Para admiradores da sensação reconfortantemente desconfortante do terror, os produtos culturais japoneses sempre detiveram destaque. Produções cinematográficas como O chamado (2002) e O grito (2003) marcam a influência nipônica no cinema ocidental como um dos primeiros grandes expoentes na difusão do denominado j-horror. Existem, entretanto, diversas outras produções a serem exploradas dentro dessa categoria, sendo o subgênero dos mangás de terror um terreno fértil para experiências especiais. Ao unir a narração visual com o mistério sobrenatural, o medo humano se reconfigura em representações macabras e histórias que subvertem a realidade mundana.
Um dos ramos do estudo histórico é o da história das emoções.
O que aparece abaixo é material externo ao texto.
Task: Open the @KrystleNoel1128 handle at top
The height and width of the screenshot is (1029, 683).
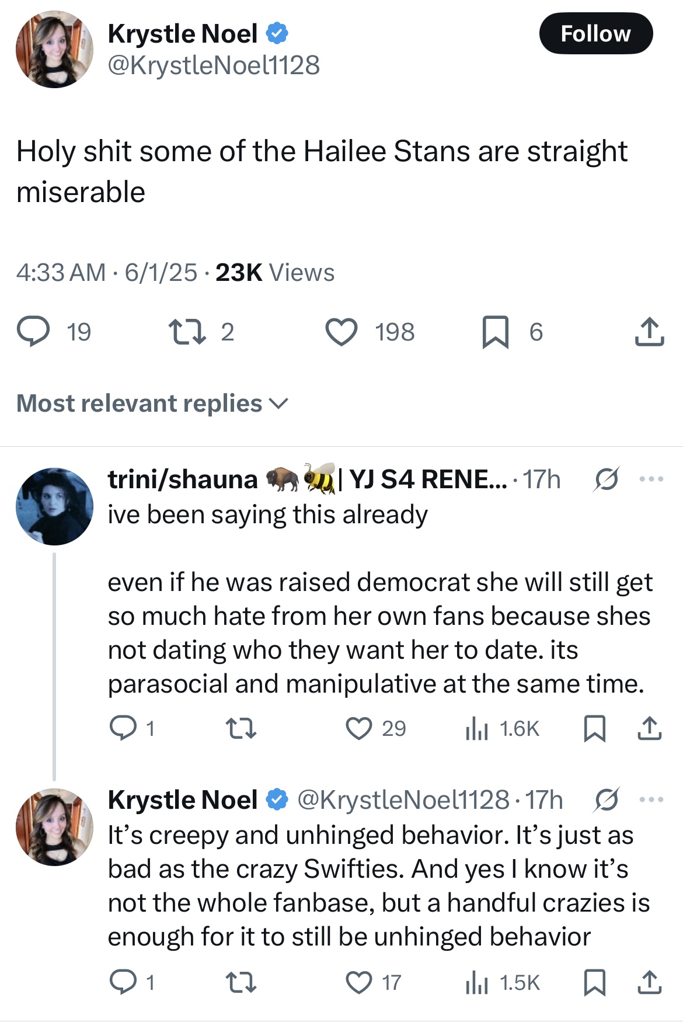Action: [x=214, y=65]
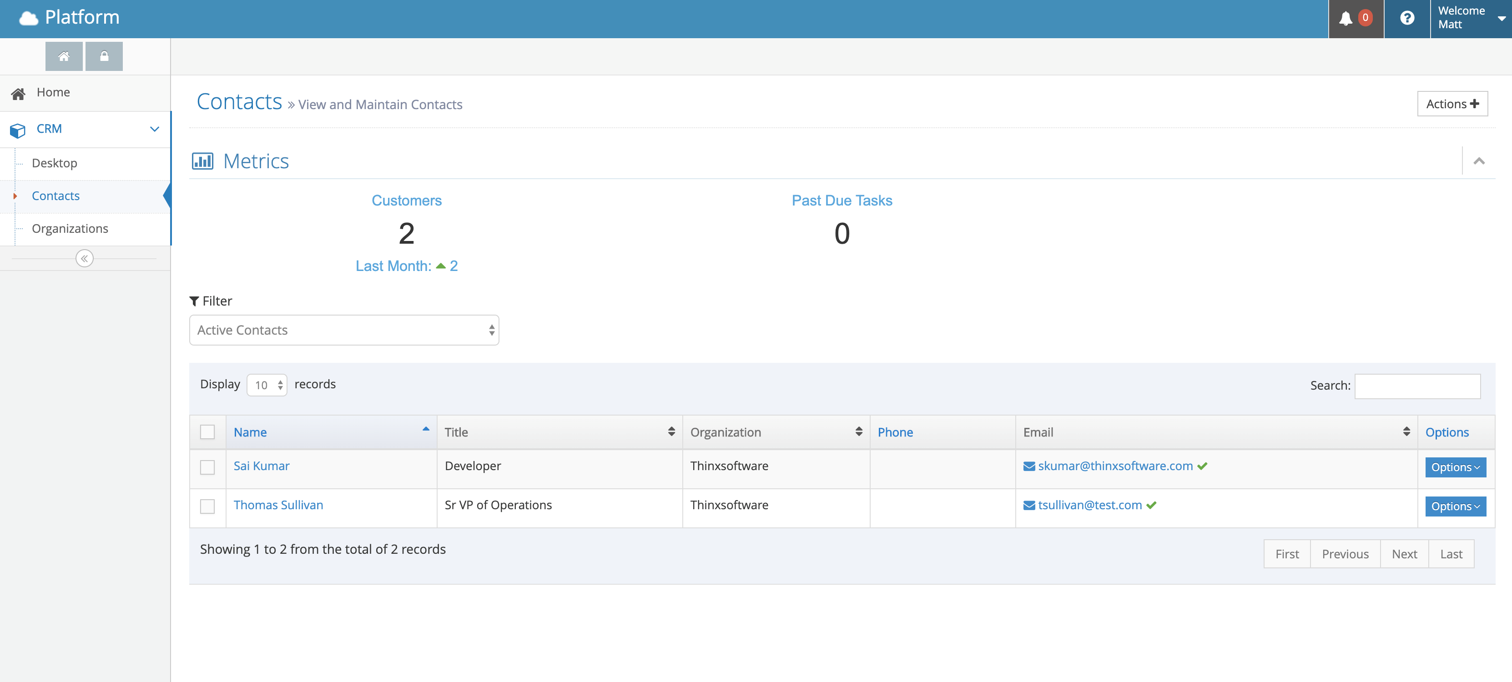Check the box for Thomas Sullivan row
This screenshot has width=1512, height=682.
(207, 506)
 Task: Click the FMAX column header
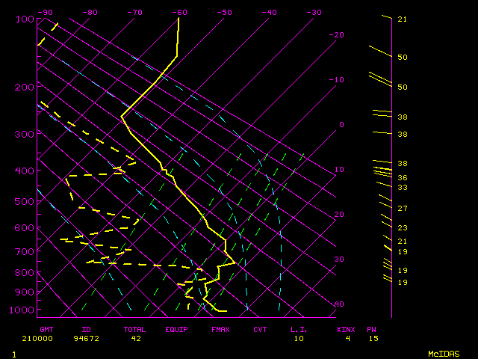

Peter Nathaniel Stearns, Ph.D. em História pela universidade de Harvard, em seu ensaio “Ensinando sobre a história do medo”, afirma: “Dentre as diversas emoções específicas que ensino, eu consistentemente acredito que o medo é a [emoção] mais desafiadora”. Para ele, a história do medo é mais difícil de ser acompanhada do que a da vergonha e a do amor, por exemplo, em virtude da maioria dos estudos sobre medo serem “inacabados”. Segundo Stearns, qualquer vertente de estudo possui suas forças metodológicas, mas empacam em alguma fraqueza.
No estudo da história das emoções, as pesquisas são centralizadas em um povo, tempo e espaço bem definidos, em virtude de se considerar o sentimento como um aspecto culturalmente determinado. Assim, na esfera do medo, comunidades possuem temores específicos ao contexto em que estão inseridas. Exemplo disso seria o medo do oceano durante o período das Grandes Navegações.
Entretanto, existem noções psicológicas relacionadas ao medo enquanto instinto de sobrevivência. As dimensões mais primitivas do cérebro, em especial a amígdala cerebelosa, são responsáveis por processar o sentimento de medo e, assim, ocasionar alterações corporais de adrenalina, como o aumento dos batimentos cardíacos, a dilatação das pupilas e dos brônquios. Assim que essa adrenalina é superada e o controle é retomado, uma parcela significativa dos indivíduos se sente mais satisfeita e confiante.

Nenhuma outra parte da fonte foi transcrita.